PROBLEM STATEMENT: Set the entries below down again, please. Match them exactly.
---------- EXTRACTED ENTRIES ----------
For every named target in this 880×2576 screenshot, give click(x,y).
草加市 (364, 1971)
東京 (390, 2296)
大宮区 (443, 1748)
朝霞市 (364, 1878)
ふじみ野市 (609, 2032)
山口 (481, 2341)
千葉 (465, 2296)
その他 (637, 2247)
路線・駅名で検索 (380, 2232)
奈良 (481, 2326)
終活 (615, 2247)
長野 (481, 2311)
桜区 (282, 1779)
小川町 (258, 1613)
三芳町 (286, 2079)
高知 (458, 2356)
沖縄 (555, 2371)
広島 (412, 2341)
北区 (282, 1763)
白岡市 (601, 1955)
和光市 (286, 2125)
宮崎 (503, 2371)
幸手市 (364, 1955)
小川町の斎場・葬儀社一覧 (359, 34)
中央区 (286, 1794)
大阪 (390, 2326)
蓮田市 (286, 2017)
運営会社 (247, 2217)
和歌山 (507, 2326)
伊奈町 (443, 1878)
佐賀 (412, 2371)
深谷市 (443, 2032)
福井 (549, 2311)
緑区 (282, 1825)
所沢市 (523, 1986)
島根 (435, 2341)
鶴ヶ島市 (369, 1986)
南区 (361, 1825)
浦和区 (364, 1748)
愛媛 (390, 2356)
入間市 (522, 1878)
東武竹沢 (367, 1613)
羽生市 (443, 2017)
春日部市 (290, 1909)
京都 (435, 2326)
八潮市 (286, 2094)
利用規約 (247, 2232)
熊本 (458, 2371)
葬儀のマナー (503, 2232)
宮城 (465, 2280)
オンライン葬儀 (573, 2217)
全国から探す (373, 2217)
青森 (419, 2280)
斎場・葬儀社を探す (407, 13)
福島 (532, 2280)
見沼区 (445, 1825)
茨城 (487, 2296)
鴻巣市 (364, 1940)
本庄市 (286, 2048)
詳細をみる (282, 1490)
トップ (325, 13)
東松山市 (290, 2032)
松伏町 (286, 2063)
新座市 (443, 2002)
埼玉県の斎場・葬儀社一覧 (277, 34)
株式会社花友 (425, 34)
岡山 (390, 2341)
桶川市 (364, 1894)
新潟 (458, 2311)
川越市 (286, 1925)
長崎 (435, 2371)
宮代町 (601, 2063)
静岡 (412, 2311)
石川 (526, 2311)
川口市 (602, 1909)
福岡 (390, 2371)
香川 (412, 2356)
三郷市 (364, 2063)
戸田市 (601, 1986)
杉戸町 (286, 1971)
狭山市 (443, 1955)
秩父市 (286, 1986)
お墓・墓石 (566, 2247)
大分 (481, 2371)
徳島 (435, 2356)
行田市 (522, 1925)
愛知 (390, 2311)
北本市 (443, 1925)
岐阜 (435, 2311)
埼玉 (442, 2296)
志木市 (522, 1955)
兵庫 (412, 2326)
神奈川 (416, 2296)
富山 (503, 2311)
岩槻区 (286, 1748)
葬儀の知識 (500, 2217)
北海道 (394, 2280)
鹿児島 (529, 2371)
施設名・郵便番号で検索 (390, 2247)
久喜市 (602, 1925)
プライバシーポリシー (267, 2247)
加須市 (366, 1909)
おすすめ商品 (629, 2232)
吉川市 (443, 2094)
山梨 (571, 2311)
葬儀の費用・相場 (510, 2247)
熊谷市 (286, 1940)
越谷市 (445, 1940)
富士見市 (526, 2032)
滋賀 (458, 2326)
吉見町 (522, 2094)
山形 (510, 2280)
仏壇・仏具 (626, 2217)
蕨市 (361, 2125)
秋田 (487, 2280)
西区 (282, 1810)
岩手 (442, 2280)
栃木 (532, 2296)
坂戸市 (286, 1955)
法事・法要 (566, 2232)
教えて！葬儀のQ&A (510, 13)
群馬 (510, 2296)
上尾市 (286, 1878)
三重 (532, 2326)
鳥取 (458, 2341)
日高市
----------
OUTPUT OF THE TASK:
For every named target in this 880×2576 screenshot, give click(x,y).
草加市 (364, 1971)
東京 (390, 2296)
大宮区 (443, 1748)
朝霞市 (364, 1878)
ふじみ野市 (609, 2032)
山口 (481, 2341)
千葉 (465, 2296)
その他 (637, 2247)
路線・駅名で検索 (380, 2232)
奈良 (481, 2326)
終活 (615, 2247)
長野 (481, 2311)
桜区 (282, 1779)
小川町 (258, 1613)
三芳町 (286, 2079)
高知 (458, 2356)
沖縄 (555, 2371)
広島 (412, 2341)
北区 (282, 1763)
白岡市 (601, 1955)
和光市 (286, 2125)
宮崎 (503, 2371)
幸手市 (364, 1955)
小川町の斎場・葬儀社一覧 (359, 34)
中央区 (286, 1794)
大阪 (390, 2326)
蓮田市 (286, 2017)
運営会社 (247, 2217)
和歌山 (507, 2326)
伊奈町 (443, 1878)
佐賀 (412, 2371)
深谷市 (443, 2032)
福井 (549, 2311)
緑区 (282, 1825)
所沢市 (523, 1986)
島根 (435, 2341)
鶴ヶ島市 (369, 1986)
南区 (361, 1825)
浦和区 (364, 1748)
愛媛 (390, 2356)
入間市 (522, 1878)
東武竹沢 (367, 1613)
羽生市 (443, 2017)
春日部市 (290, 1909)
京都 (435, 2326)
八潮市 (286, 2094)
利用規約 (247, 2232)
熊本 (458, 2371)
葬儀のマナー (503, 2232)
宮城 (465, 2280)
オンライン葬儀 (573, 2217)
全国から探す (373, 2217)
青森 (419, 2280)
斎場・葬儀社を探す (407, 13)
福島 (532, 2280)
見沼区 (445, 1825)
茨城 (487, 2296)
鴻巣市 (364, 1940)
本庄市 (286, 2048)
詳細をみる (282, 1490)
トップ (325, 13)
東松山市 (290, 2032)
松伏町 (286, 2063)
新座市 (443, 2002)
埼玉県の斎場・葬儀社一覧 (277, 34)
株式会社花友 (425, 34)
岡山 (390, 2341)
桶川市 (364, 1894)
新潟 (458, 2311)
川越市 (286, 1925)
長崎 (435, 2371)
宮代町 (601, 2063)
静岡 (412, 2311)
石川 (526, 2311)
川口市 (602, 1909)
福岡 (390, 2371)
香川 (412, 2356)
三郷市 (364, 2063)
戸田市 (601, 1986)
杉戸町 (286, 1971)
狭山市 (443, 1955)
秩父市 (286, 1986)
お墓・墓石 (566, 2247)
大分 (481, 2371)
徳島 (435, 2356)
行田市 (522, 1925)
愛知 (390, 2311)
北本市 (443, 1925)
岐阜 (435, 2311)
埼玉 (442, 2296)
志木市 (522, 1955)
兵庫 (412, 2326)
神奈川 (416, 2296)
富山 (503, 2311)
岩槻区 (286, 1748)
葬儀の知識 (500, 2217)
北海道 (394, 2280)
鹿児島 (529, 2371)
施設名・郵便番号で検索 (390, 2247)
久喜市 (602, 1925)
プライバシーポリシー (267, 2247)
加須市 (366, 1909)
おすすめ商品 (629, 2232)
吉川市 (443, 2094)
山梨 (571, 2311)
葬儀の費用・相場 (510, 2247)
熊谷市 (286, 1940)
越谷市 (445, 1940)
富士見市 (526, 2032)
滋賀 (458, 2326)
吉見町 (522, 2094)
山形 (510, 2280)
仏壇・仏具 (626, 2217)
蕨市 (361, 2125)
秋田 (487, 2280)
西区 (282, 1810)
岩手 (442, 2280)
栃木 (532, 2296)
坂戸市 (286, 1955)
法事・法要 (566, 2232)
教えて！葬儀のQ&A (510, 13)
群馬 (510, 2296)
上尾市 (286, 1878)
三重 (532, 2326)
鳥取 (458, 2341)
日高市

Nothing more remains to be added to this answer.